# [Document section]
■ ■ ■ ■
The Iraqi Origins of Hezbollah’s Attack on Moshav Avivim

On September 1, at 4:15 PM, a Hezbollah cell dubbed the “Martyrs Hassan Zbeeb and Yasser Daher Group” fired Anti-Tank Guided Missiles at an Israeli military patrol and base near Moshav Avivim. The group claimed the strike was a revenge attack for Israel killing the eponymous Zbeeb and Daher, two low-ranking operatives, in Syria a week earlier.

Despite insisting on carrying out the attack, Hezbollah went to great lengths to signal its lack of desire for escalation to Israel, possibly even leaking the timing of its retaliatory operation to Kuwaiti Al-Rai. Nonetheless, the group still knew it was taking a risk, and that matters could unintentionally escalate into a larger conflagration or war.

Given this danger, Hezbollah’s September 1st operation didn’t make much sense. Zbeeb and Daher – two 23-yr-old aeronautical engineers who had joined the group’s fighting ranks only a year prior – were not worth risking a premature war with the Israelis. They were thus neither militarily important, like Mustafa Badreddine, nor even symbolically significant to the group, like Jihad Mughniyeh or Samir Quntar.
■ ■ ■ ■
[Stored records]
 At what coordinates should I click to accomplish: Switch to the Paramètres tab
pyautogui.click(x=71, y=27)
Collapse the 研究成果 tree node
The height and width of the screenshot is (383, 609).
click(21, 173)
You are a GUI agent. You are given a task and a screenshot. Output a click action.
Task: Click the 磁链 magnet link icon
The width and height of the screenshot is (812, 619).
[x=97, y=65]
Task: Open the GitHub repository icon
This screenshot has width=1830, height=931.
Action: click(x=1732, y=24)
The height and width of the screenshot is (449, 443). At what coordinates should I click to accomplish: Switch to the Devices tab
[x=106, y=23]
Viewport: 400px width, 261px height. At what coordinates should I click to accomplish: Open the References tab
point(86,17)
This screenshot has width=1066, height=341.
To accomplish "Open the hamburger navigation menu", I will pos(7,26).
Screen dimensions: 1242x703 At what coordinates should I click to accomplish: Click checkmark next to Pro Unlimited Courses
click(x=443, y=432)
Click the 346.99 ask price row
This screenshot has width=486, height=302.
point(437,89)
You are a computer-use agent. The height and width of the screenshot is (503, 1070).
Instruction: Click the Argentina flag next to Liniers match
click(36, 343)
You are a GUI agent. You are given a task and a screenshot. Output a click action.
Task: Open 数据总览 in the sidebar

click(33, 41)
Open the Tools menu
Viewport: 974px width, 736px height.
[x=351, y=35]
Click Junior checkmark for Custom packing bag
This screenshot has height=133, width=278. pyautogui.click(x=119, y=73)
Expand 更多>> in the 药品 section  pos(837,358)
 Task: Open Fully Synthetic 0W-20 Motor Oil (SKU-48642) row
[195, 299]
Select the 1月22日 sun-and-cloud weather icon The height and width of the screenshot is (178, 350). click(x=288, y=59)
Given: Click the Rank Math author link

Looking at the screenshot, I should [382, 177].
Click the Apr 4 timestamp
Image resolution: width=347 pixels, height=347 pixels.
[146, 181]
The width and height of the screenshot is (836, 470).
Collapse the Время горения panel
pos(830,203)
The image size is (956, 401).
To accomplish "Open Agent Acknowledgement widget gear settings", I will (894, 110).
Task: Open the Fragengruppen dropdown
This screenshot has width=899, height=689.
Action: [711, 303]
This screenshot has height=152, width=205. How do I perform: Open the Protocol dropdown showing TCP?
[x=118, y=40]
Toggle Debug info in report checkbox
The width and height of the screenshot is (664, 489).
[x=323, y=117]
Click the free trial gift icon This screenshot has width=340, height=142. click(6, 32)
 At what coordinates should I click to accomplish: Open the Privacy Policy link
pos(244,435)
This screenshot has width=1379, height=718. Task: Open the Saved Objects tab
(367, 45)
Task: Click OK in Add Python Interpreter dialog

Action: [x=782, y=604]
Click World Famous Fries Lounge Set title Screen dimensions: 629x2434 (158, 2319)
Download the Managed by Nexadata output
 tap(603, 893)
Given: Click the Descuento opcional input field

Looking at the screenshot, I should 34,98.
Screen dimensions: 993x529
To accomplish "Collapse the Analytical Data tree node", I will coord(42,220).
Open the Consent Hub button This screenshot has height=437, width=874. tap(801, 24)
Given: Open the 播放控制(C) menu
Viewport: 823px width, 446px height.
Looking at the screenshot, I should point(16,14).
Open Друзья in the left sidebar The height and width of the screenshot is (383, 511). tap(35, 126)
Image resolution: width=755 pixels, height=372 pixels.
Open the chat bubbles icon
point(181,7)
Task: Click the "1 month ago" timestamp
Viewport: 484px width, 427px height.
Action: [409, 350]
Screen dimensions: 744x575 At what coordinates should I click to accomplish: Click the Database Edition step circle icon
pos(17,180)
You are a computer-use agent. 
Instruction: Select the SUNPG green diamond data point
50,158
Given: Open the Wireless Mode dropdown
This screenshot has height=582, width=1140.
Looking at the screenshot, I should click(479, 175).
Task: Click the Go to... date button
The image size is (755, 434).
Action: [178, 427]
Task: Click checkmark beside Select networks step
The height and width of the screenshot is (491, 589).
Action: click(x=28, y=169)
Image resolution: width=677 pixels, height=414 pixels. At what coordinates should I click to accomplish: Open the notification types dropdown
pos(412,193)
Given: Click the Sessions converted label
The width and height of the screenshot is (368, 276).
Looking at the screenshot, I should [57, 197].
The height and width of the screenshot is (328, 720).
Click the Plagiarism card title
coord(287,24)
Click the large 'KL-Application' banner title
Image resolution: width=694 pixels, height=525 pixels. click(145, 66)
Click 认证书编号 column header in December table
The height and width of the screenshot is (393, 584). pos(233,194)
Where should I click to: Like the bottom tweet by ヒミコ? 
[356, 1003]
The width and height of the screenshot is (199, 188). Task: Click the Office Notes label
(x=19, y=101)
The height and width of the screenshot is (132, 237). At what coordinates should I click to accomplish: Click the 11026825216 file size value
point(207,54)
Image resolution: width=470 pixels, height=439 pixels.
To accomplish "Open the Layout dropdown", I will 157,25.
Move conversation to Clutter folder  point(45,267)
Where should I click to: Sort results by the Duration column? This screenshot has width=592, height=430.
■ ■ ■ ■
# [Task set]
• 1. Translate this sentence from the text on Hezbollah's attack near Avivim into Spanish: "Given this danger, Hezbollah’s September 1st operation didn’t make much sense."
• 2. Rename "patrol" as "convoy" in the text on Hezbollah's attack near Avivim, and write out the passage starting at "On September 1, at" and ending at "conflagration or war." with that change.
• 3. Please go on with the text on Hezbollah's attack near Avivim, picking up after its last sentence.

# [Outputs for the tasks]
• 1. Dado este peligro, la operación de Hezbolá del 1 de septiembre no tenía mucho sentido.

• 2.
On September 1, at 4:15 PM, a Hezbollah cell dubbed the “Martyrs Hassan Zbeeb and Yasser Daher Group” fired Anti-Tank Guided Missiles at an Israeli military convoy and base near Moshav Avivim. The group claimed the strike was a revenge attack for Israel killing the eponymous Zbeeb and Daher, two low-ranking operatives, in Syria a week earlier.

Despite insisting on carrying out the attack, Hezbollah went to great lengths to signal its lack of desire for escalation to Israel, possibly even leaking the timing of its retaliatory operation to Kuwaiti Al-Rai. Nonetheless, the group still knew it was taking a risk, and that matters could unintentionally escalate into a larger conflagration or war.

• 3.
Moreover, their deaths occurred within the “rules of the game” prevailing between Israel and Hezbollah since the start of the Syrian civil war: they were killed in Syria, en route to carry out an attack against Israel no less. The group had quietly absorbed similar deaths of its operatives in the past.

Hezbollah was thus acting against its own singular interests by taking the risk in retaliating for Zbeeb and Daher. However, the group’s actions are more understandable when placed in another context: Hezbollah was acting in its capacity as a member of Iran’s broader “Resistance Axis” – not to avenge its fallen fighters or protect Lebanese sovereignty, but to safeguard Iran’s regional interests and enforce its red lines against the recently emergent threat of Israeli airstrikes against Iranian proxies in Iraq.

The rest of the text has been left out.